A grant of £49,616 from the British Academy has given the green-light to a collaborative research project with both the University of Erlangen/Nuremberg and the University of Amsterdam. The project will bring a new perspective on Muslim marriages by placing the experiences and voices of women at the centre of research.

Dr Yafa Shanneik will lead the project ‘Reconsidering Muslim Marriage Practices in Europe: The Case of Iraqi and Syrian War-Widows’. It will focus on Iraqi and Syrian war-widows who have settled in the UK and Germany since the toppling of Saddam Hussein in 2003 and the outbreak of the Syrian civil war in 2011. Using innovative ethnographic, legal and artistic research approaches, the project will examine how these women have developed and use new forms of Muslim marriages.

Moving away from notions of female vulnerability, it will examine how and to what extent women are negotiating and modifying marriage practices, and how unconventional marriage practices socially disdained before displacement have become reasonable options.

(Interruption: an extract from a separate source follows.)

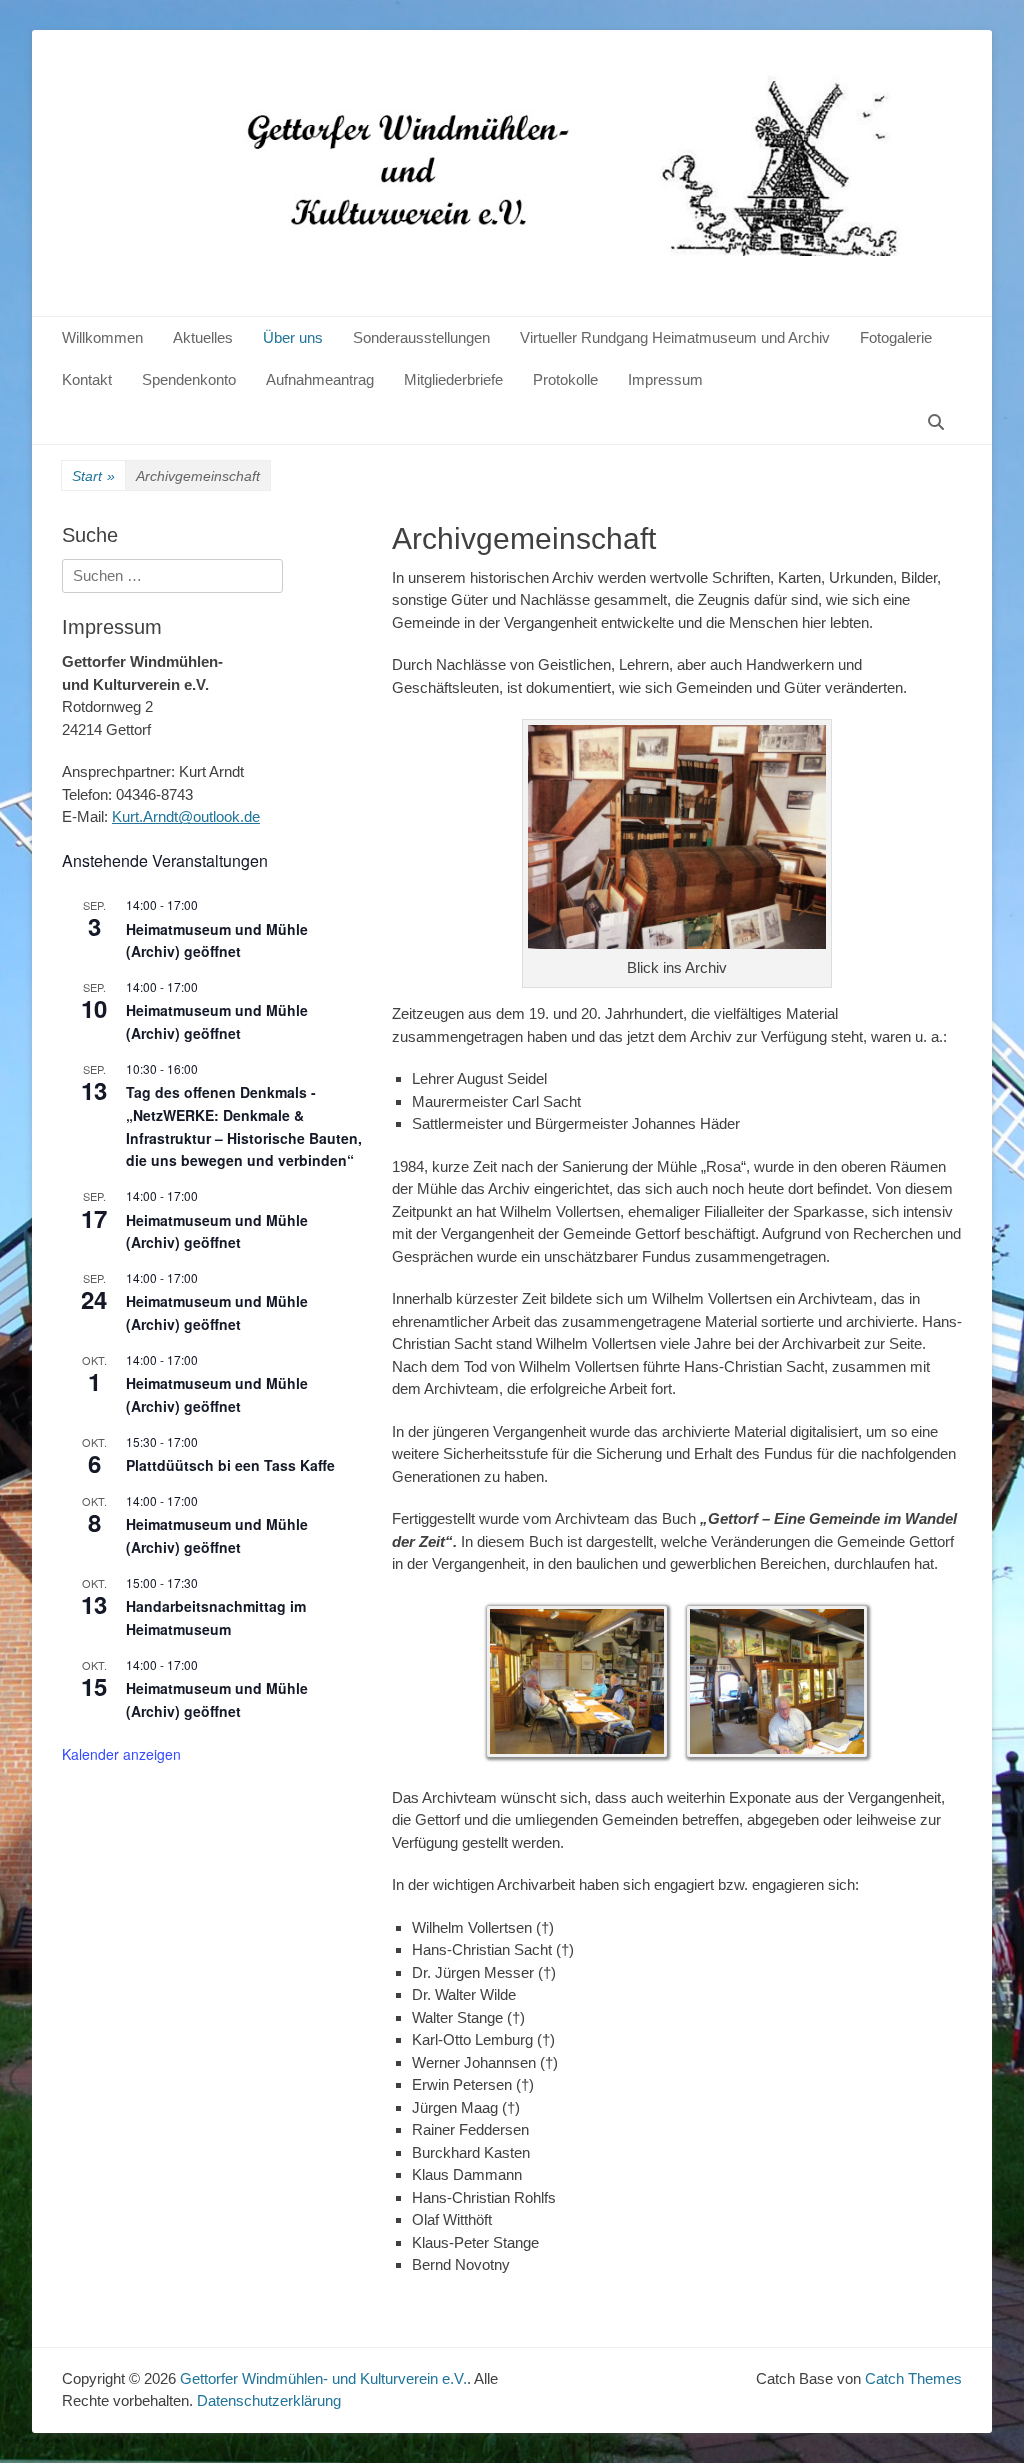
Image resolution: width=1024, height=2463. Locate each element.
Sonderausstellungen (421, 337)
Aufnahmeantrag (320, 379)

Examples include ‘unregistered’ (‘urfi), ‘temporary’ (mut‘a) (unique to Shia Islam) and ‘visiting’ (misyar) marriages.

These alternative marriage practices contain different legal and financial obligations and entitlements for both spouses than a permanent marriage and offer more flexibility. While they can have an exploitative nature, they can also become means for women’s empowerment and secure their autonomy, independence and freedom.

Through working with the visual artist Rachel Gadsden, the project will offer women an alternative platform to articulate artistically their feelings and views of marriage practices and the challenges they face within European legal systems in recognising these marriages.

As well as life narratives and artwork being produced by participants, the project will also analyse two recent UK and German legal case studies to further investigate the extent that these new marriages are recognised within the law. Finally, it will look at what other alternative support mechanisms, outside of secular legal systems, exist in the two countries for women to inform them of their marital rights.